April 2016
Hello everyone,
Kia ora !
After a last week of lectures in central France, which allowed us to spend a few days in our farm in the Massif Central, and to enjoy a last , delicious pot-au-feu), I embarked for a new half-way round-the-World journey, Paris, Los Angeles, two days in Tahiti to meet photographers who participate in our future book on Polynesia, and then Auckland, to join Banana Split in Whangarei's Town Basin Marina.
So Kia ora, as they say in New Zealand, welcome to Whangarei, a city I really liked ten years ago, and that appeals to me even more this time: a small town where you can find about everything you need, extremely nice people (it is the first time a supermarket cashier told me "I was a real pleasure to meet you"!), a pontoon where Banana Split is moored a few steps away from restaurants, merchants of ice creamand a pretty clock museum: when, on board Banana Split, I need to know the time, I just have to lean towards a porthole and check a giant, luminous clock that rises 30 m away from the boat; by day, I could go check the huge sundial in the square, it works well these days, since the autumn sun we have here.

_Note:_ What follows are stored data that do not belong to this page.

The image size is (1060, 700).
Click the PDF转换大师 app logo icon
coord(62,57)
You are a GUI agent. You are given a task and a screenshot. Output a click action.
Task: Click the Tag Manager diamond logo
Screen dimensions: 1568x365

In the small town, I said, you can find about anything. Palm trees and gingerbread houses, small quiet valleys, "campervans" painted in bright colors. I even saw one that was covered in quilts. And even in a Carwash... a "Dogwash" you put your dog in a kind of shower tray, you put insert dollars in the slot, and presto here's your doggie soapy all over and a happy fellow. Too bad I don't have a dog.
Whangarei also boasts great walks to be taken along the river, or in several nature reserves such as the steep hills reserve Coronation Reserve, from where one has a beautiful view of the valley ,or even as far as pretty Whangarei falls.